12.相対F−DPCHタイミングオフセットパラメーターは、各E−DCHリソースと関連する実施形態4〜11のいずれかに記載の方法。
13.相対F−DPCHタイミングオフセットは、SIBを介して受信される実施形態4〜12のいずれかに記載の方法。
14.DPCCH電力制御プリアンブルは、E−DCHリソースが割当てられてから少なくとも一つのF−DPCHフレーム境界横断後に開始する実施形態4〜13のいずれかに記載の方法。
15.F−DPCHタイミングオフセットは、固定であり、異なるF−DPCHスロットフォーマットは、F−DPCHに同じチャネライゼーションコードが割当てられたWTRUに割当てられる実施形態4〜14のいずれかに記載の方法。
16.E−DCHフレームの開始は、肯定応答されたRACHプリアンブル送信とE−RACHメッセージ送信との間に遅延を最小化するように選択される特定のスロット番号で発生する実施形態4〜15のいずれかに記載の方法。
17.スロット番号は、AICHで受信された受信確認表示から、事前に定義されたオフセットに基づいて選択される実施形態16に記載の方法。
18.CELL_FACH状態及びアイドルモードにおける無線リンク同期化及び電力制御のためのWTRU。

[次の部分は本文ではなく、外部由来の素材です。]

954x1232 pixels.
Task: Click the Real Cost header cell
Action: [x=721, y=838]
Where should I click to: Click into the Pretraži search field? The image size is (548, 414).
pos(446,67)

19.ランダムに選択されるRACHアクセススロットにおいてRACHプリアンブルを送信し、RACHプリアンブルを肯定応答する受信確認表示及びE−DCHリソースのインデックスを受信し、F−DPCHを受信し、DPCCH電力制御プリアンブルを送信し、E−DCHを介してE−RACHメッセージを送信するように構成される送受信ユニットを含む実施形態18に記載のWTRU。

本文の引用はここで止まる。